(Stored dataset items)
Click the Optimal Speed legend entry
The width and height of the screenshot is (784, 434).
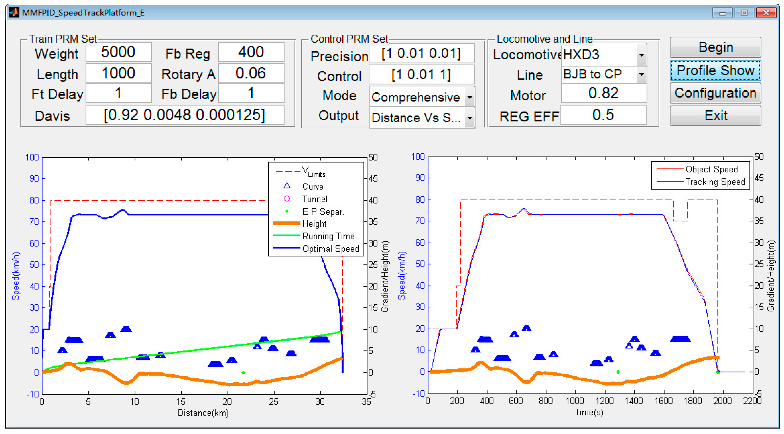coord(330,249)
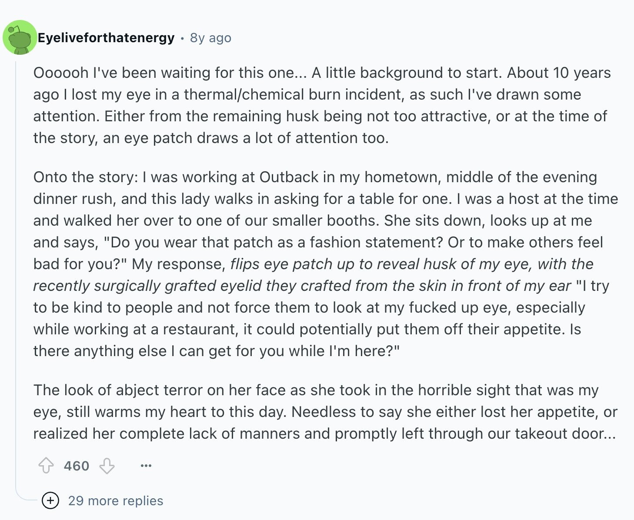Viewport: 634px width, 520px height.
Task: Click the paragraph starting "Oooooh I've been waiting"
Action: click(322, 105)
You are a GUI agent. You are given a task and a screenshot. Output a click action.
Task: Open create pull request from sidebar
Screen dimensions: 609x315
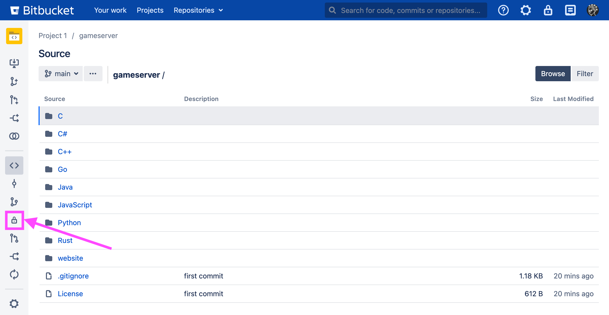pos(14,100)
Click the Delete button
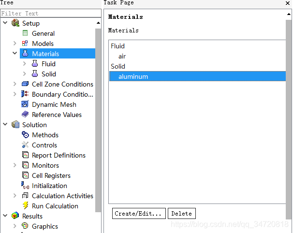This screenshot has width=293, height=233. coord(182,213)
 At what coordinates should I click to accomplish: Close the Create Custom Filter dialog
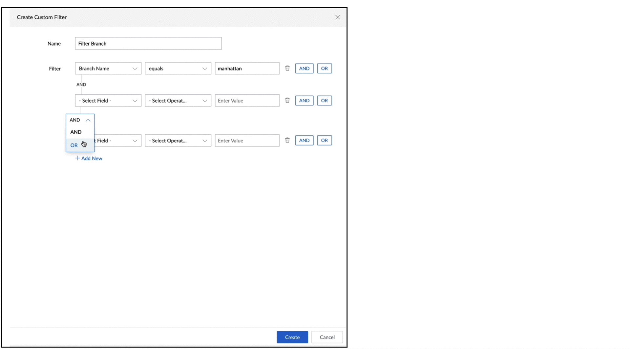point(337,17)
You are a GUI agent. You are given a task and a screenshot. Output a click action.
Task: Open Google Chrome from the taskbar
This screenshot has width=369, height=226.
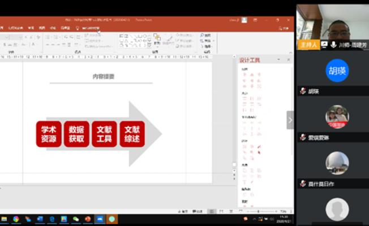tap(16, 219)
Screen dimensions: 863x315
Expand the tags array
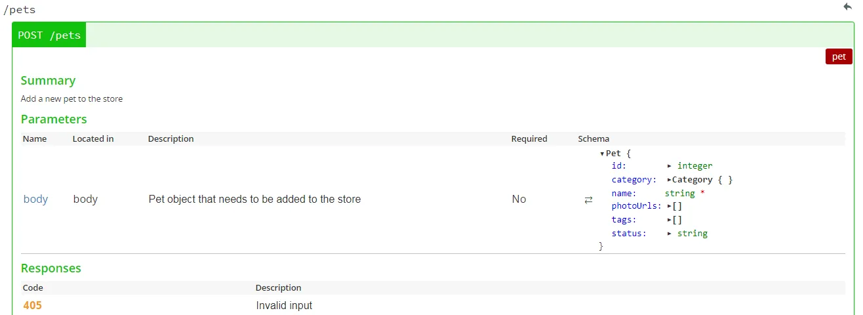point(670,220)
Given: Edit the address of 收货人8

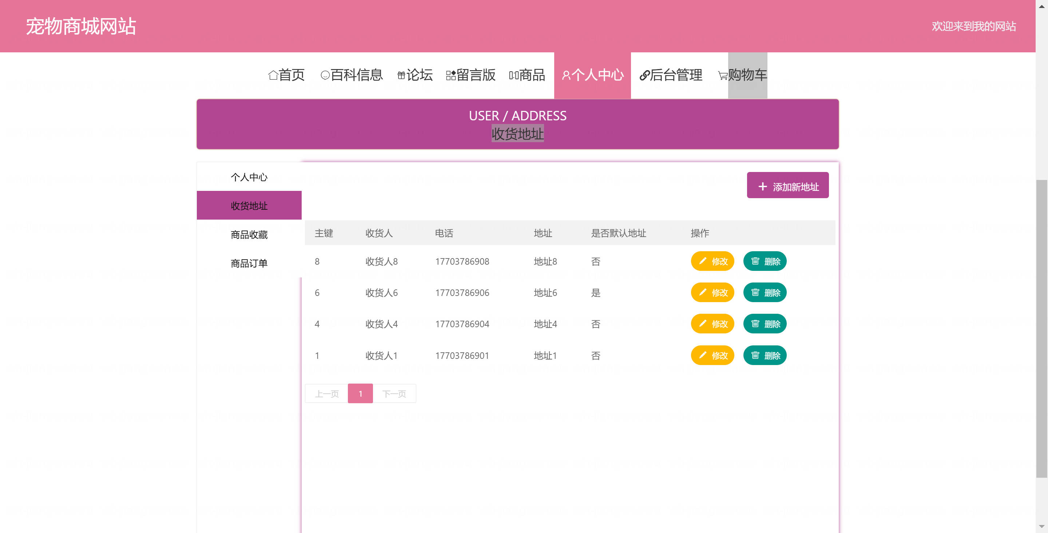Looking at the screenshot, I should pos(712,261).
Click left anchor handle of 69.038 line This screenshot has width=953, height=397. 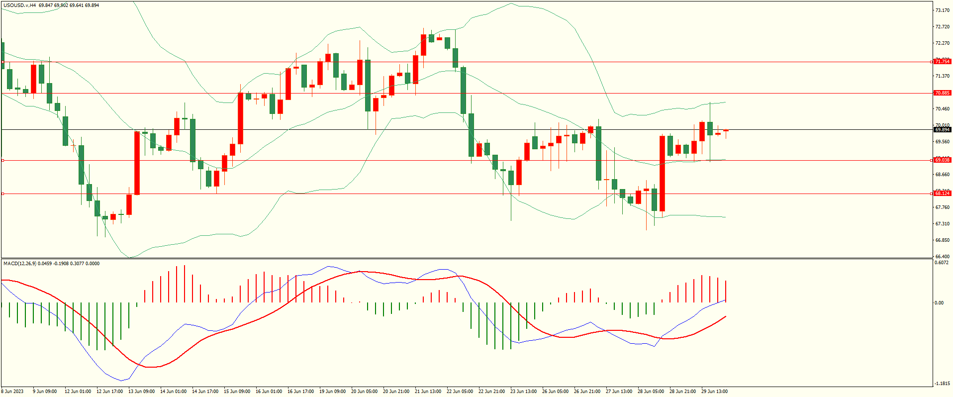tap(3, 161)
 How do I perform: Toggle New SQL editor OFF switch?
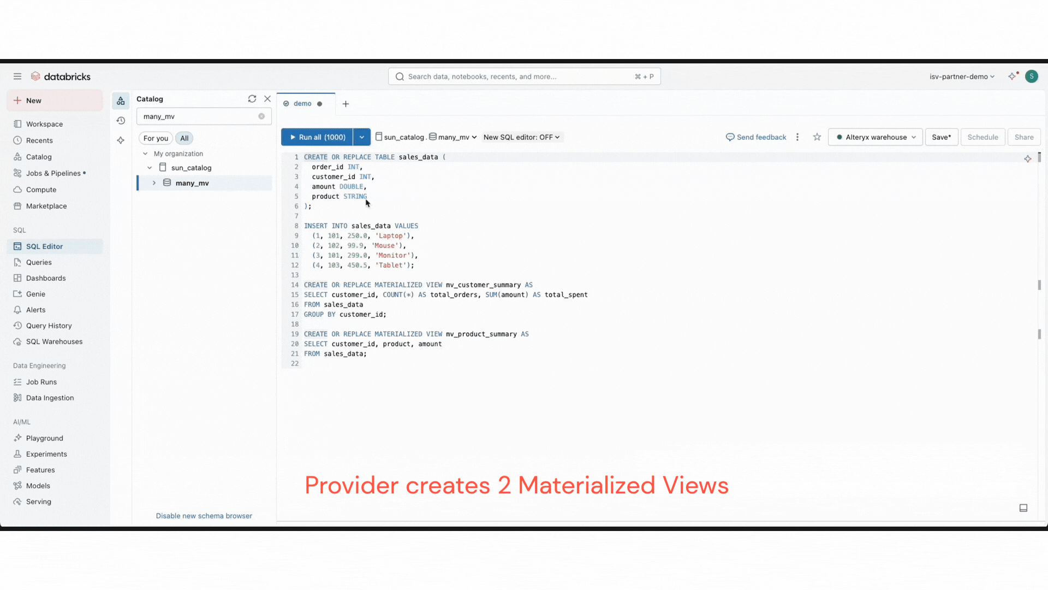tap(521, 137)

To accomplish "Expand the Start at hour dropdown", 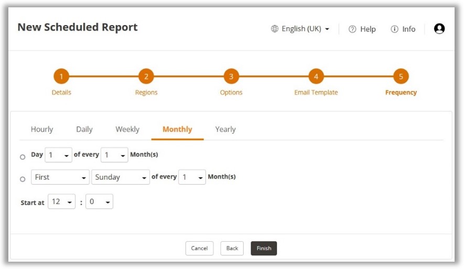I will click(x=61, y=202).
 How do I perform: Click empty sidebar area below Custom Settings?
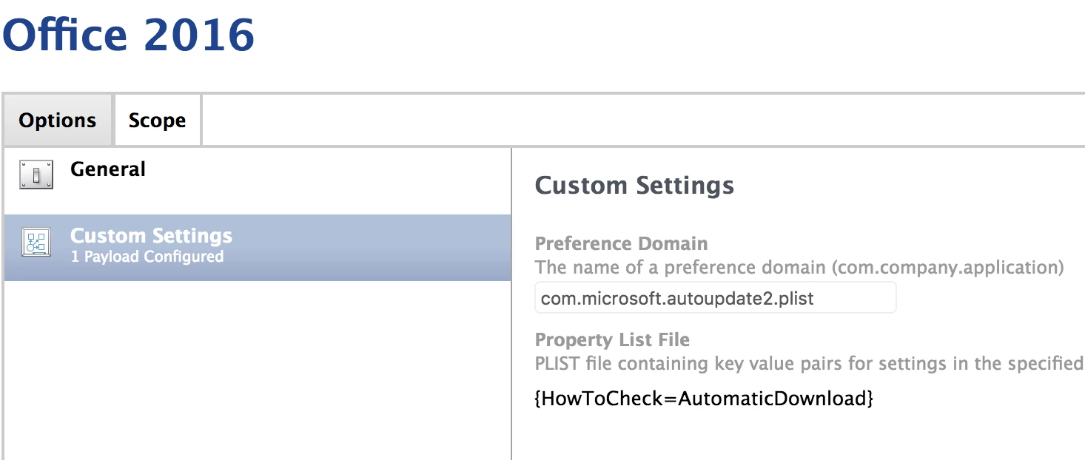(258, 370)
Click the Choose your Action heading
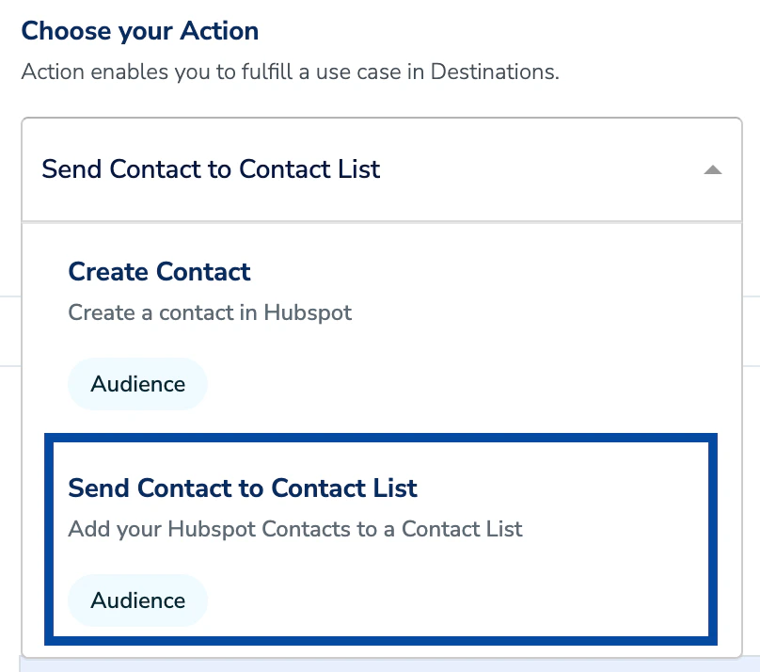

- What is required: Rewrite the rows from the line containing "How do I perform: Click" through the end of the rows, swapping "heading" for "title" and keeping everything else the same. Leave the pictures out of your answer.

- Correct response:
 How do I perform: Click empty sidebar area below Custom Settings?
(258, 370)
Click the Choose your Action title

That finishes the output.